Another mechanism for this heterogeneity can be the oxygenation of the tumor. Hypoxia results in this transient site specific gains as well. If you return the cells to normoxic conditions, then you reverse the copy gain. So, why is this important? Well, you could imagine that the interior of the tumor would have different oxygenation than the exterior—more room to breathe, if you will. Moreover, hypoxia is related to drug resistance. That is, some cancer drugs are less effective under hypoxic conditions—not necessarily due to the chemistry of the drug, but because the cells themselves are resistant.

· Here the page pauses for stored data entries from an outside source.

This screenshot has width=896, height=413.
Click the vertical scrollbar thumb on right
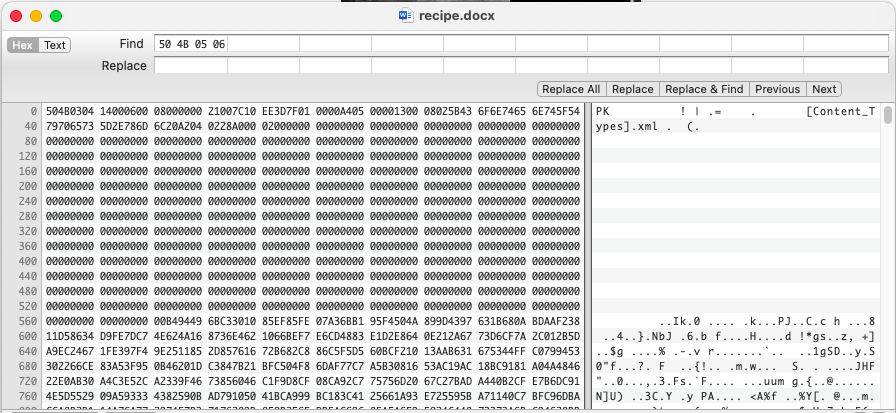pos(888,116)
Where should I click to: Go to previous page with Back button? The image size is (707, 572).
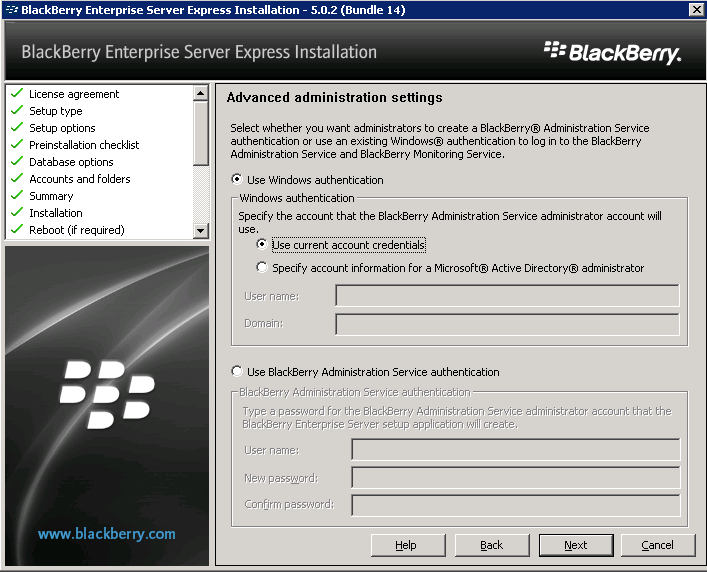click(491, 545)
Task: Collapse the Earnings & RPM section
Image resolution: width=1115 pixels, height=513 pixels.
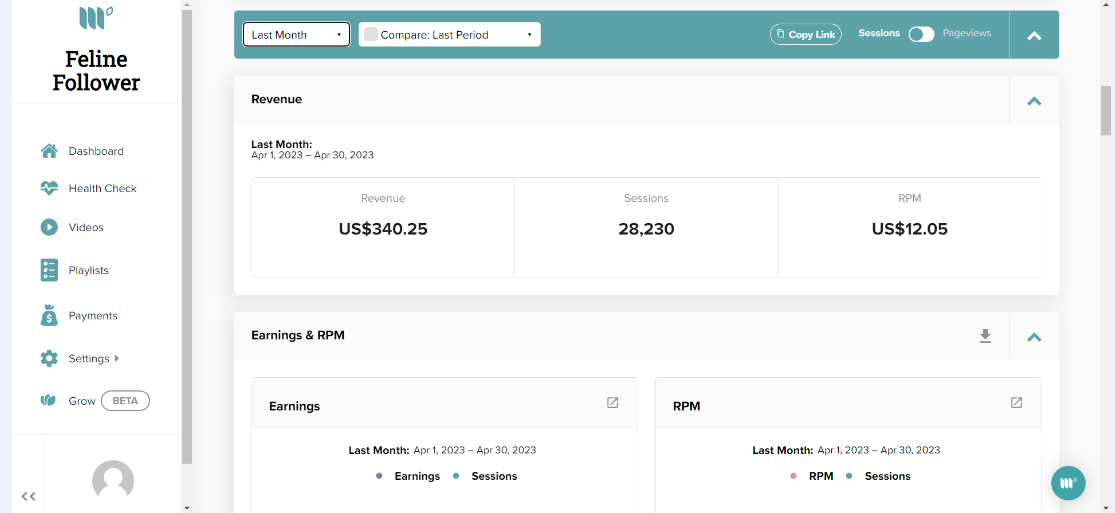Action: [1034, 337]
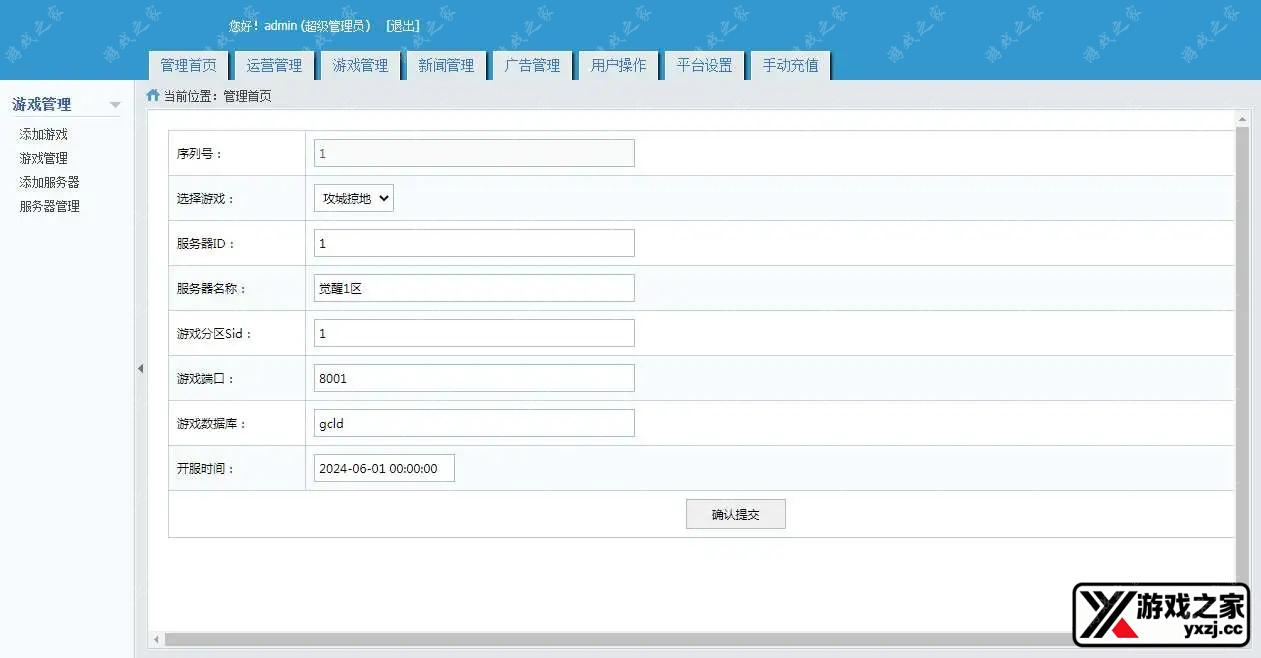Open 服务器管理 in the sidebar
This screenshot has height=658, width=1261.
50,206
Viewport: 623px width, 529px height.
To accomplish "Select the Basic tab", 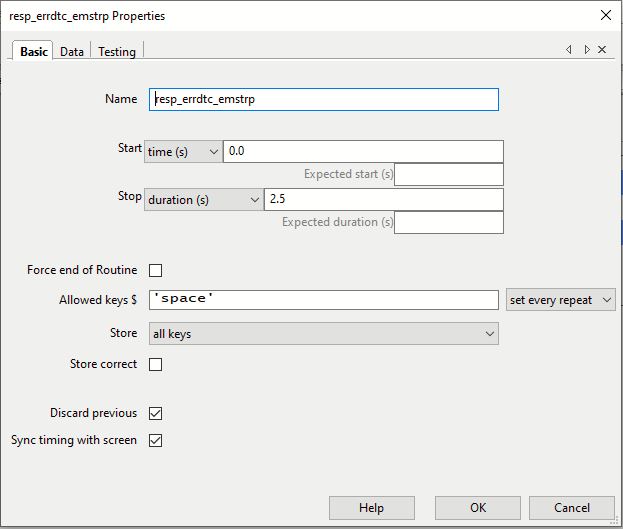I will point(33,52).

Now, miRNAs. What do you think? Well, miRNAs appear to regulate KDM4A. If you transfect cells with hsa-mir-23a-3p, hsa-mir-23b-3p, and hsa-mir-137, then you decrease KDM4A expression and thereby copy gain. However, if you transfect the cells with anti-mirs (which block miRNAs), then you reverse the effect of miRNAs.

That’s all well and good, but is there a therapeutic response? Why, yes, there is. miRNAs give a reduced response to cisplatin.

Now, I’ve told you that KDM4A and specific epigenetic markers cause copy gain of a particular region, but what does this mean in terms of cancer development? Well, it turns out that the cancer treats this as a sort of “DNA suitcase.” That is the mechanism of gene over expression is the same—through these copy gains—but different cancer types overexpress different genes. For example, in breast cancer you see CKS1B overexpression, in myeloma there’s both CKS1B and BCL9, but in epithelial cancers you see neither.

Through “typing” the cells based on KDM4A expression, you could block drug resistance and sensitize cells to various cancer treatments. For example, you could decrease KDM4A expression through the use of miRNAs and, therefore, render certain cancer treatments more effective.